İZMİR BÜYÜKŞEHİR BELEDİYE BAŞKANI’NIN TEPKİSİ
İzmir Büyükşehir Belediye Başkanı Cemil Tugay, Bakan Kurum’un açıklamalarına yanıt vererek, eleştirilerin yerel yönetimleri hedef aldığını ifade etti. Tugay, kirliliğin yalnızca yerel yönetim kaynaklı olmadığını, merkezi hükümetin de bu sorunla ilgili sorumluluk taşıdığını belirtti. "Kirlilik, sadece yerel yönetimin sorunu değil. Çiğli Atıksu Arıtma Tesisi’nin kapasitesi yetersiz kalıyor. Ancak bu süreçte merkezi hükümetin de adım atması gerekiyor" dedi.
Tugay, son 10 yıl içinde İzmir Körfezi’ndeki kirliliğin hızla arttığını ve bu konuda çeşitli temizleme projeleri üzerinde çalıştıklarını belirtti.

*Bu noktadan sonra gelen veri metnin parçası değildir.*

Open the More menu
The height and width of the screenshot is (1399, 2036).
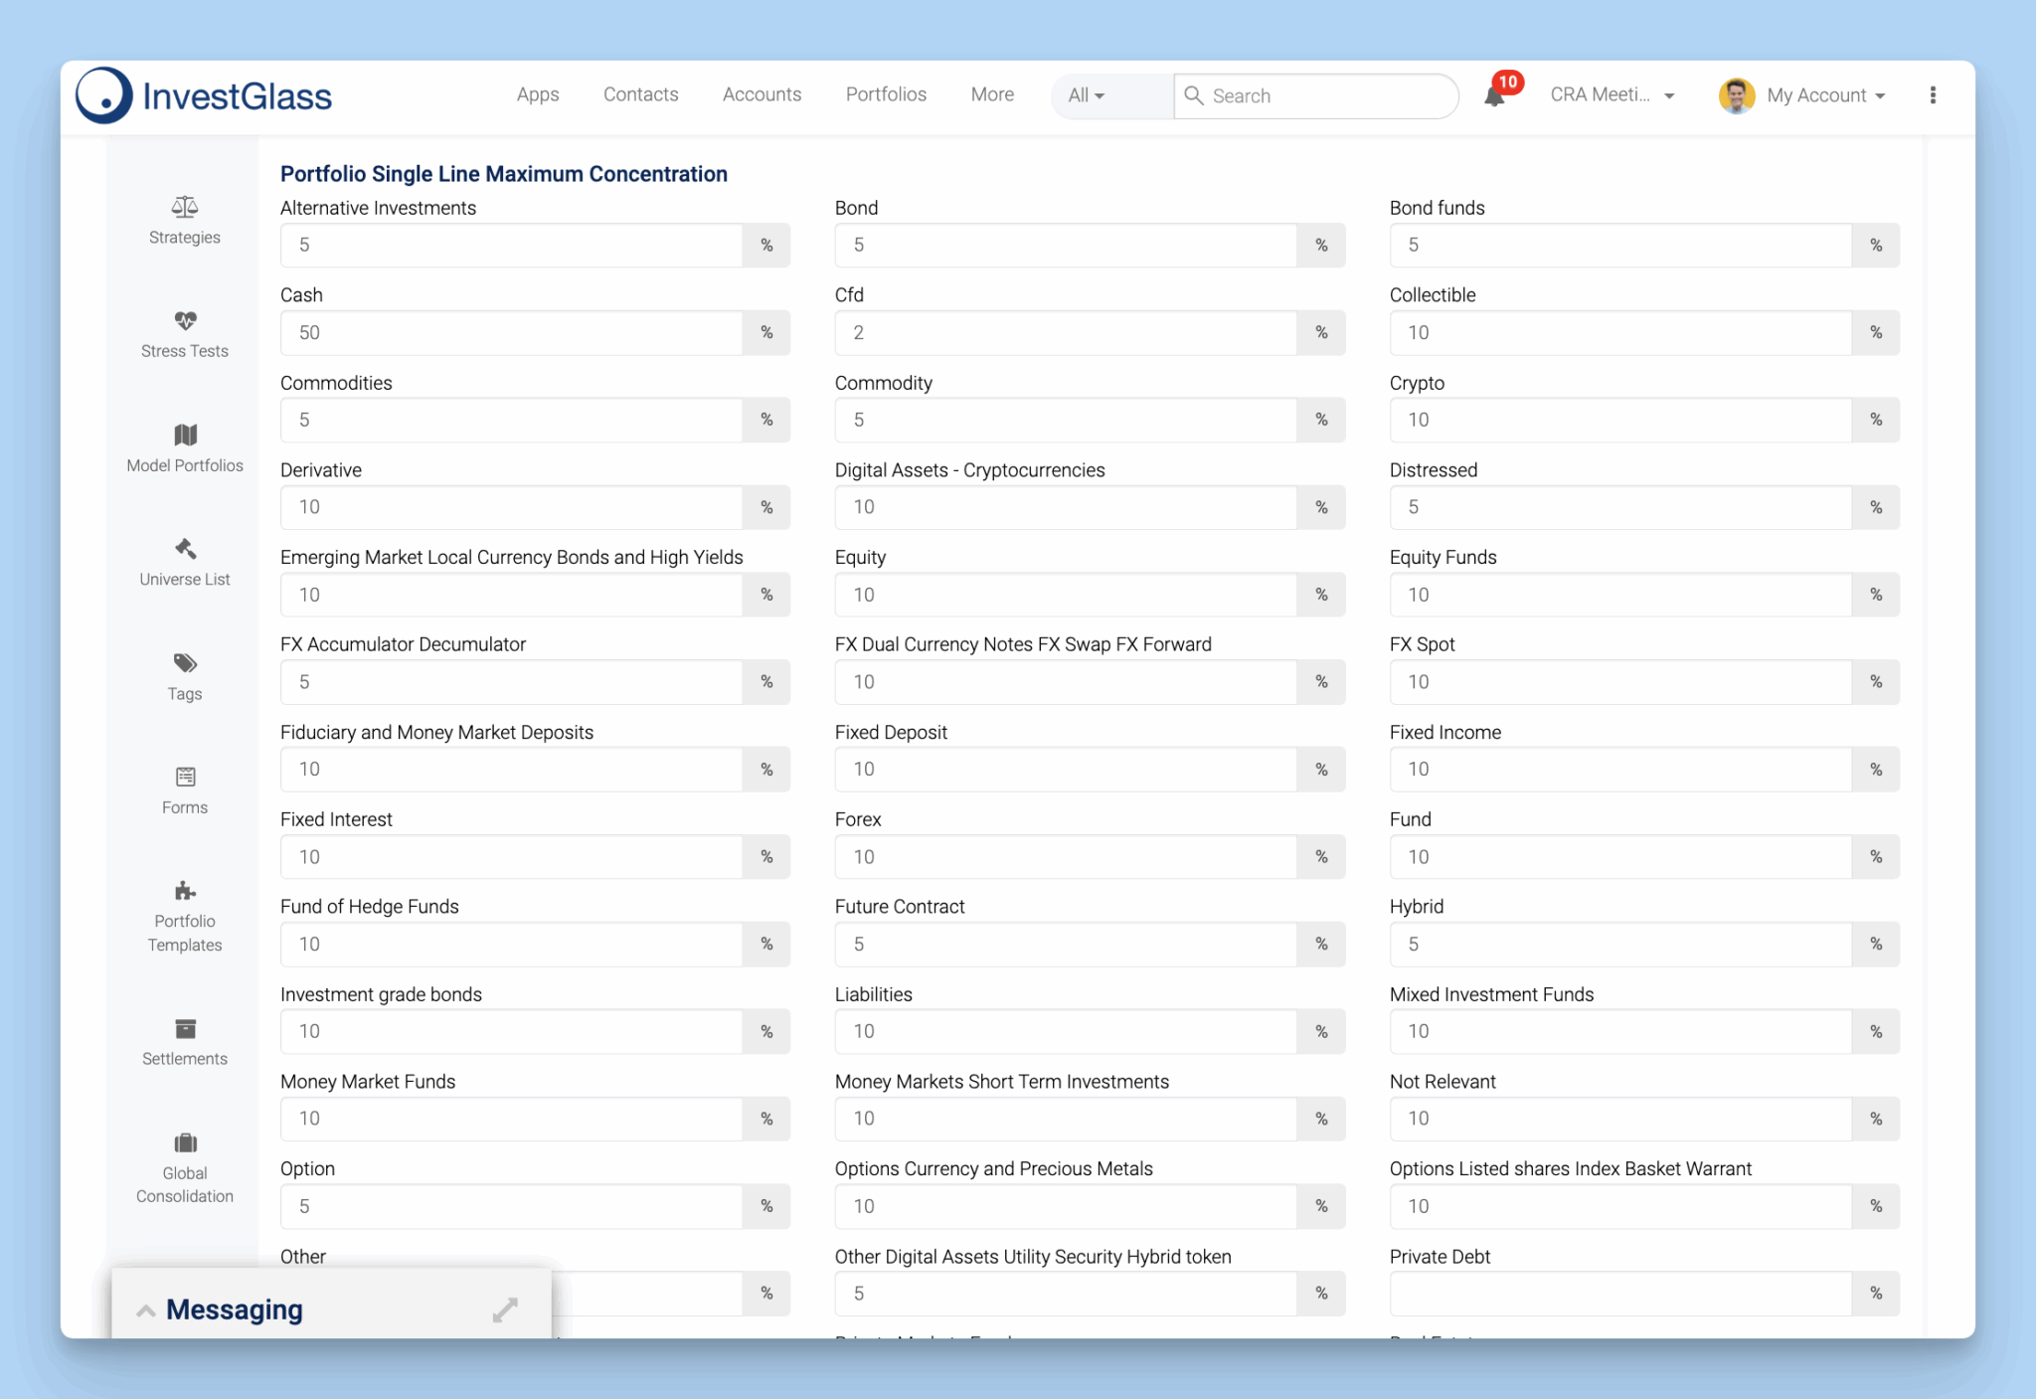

Ayrıca, çevre kirliliğinin önlenmesi için acil eylem planları geliştirdiklerini ancak merkezi hükümetin destek vermediğini vurguladı.
ÇÖZÜM ARAYIŞLARI
Her iki taraf da İzmir Körfezi’ndeki kirliliğe karşı çözüm arayışlarını sürdürüyor. Tarım ve Orman İl Müdürlüğü ile Çevre, Şehircilik ve İklim Değişikliği İl Müdürlüğü, kirlilik kaynaklarını tespit etmek amacıyla incelemelere başladı. Bu doğrultuda, yerel yönetimlerin mevcut projeleri hızlandırması ve merkezi hükümetin de destek vermesi gerektiği belirtiliyor.
GELECEK İÇİN UMUT
İzmir Körfezi’nin geleceği, alınacak önlemler ve yapılacak yatırımlarla doğrudan bağlantılı. Uzmanlar, bu tür çevresel sorunların yalnızca teknik çözümlerle değil, aynı zamanda toplumun çevre bilincinin artırılmasıyla da aşılabileceğini savunuyor. İzmir halkının da kirlilikle mücadeleye daha aktif katılım göstermesi gerektiği ifade ediliyor.
Sonuç olarak, İzmir Körfezi’ndeki kirlilik sorunu, çevre yönetimi ve yerel hükümet arasındaki iş birliğini zorunlu kılıyor. Alınacak önlemler ve yürütülecek projeler, hem deniz canlılarının hem de bölge halkının sağlığı açısından büyük önem taşıyor. İzmir’in temizlenmesi ve korunması için topyekûn bir mücadele gerektiği herkes tarafından kabul ediliyor.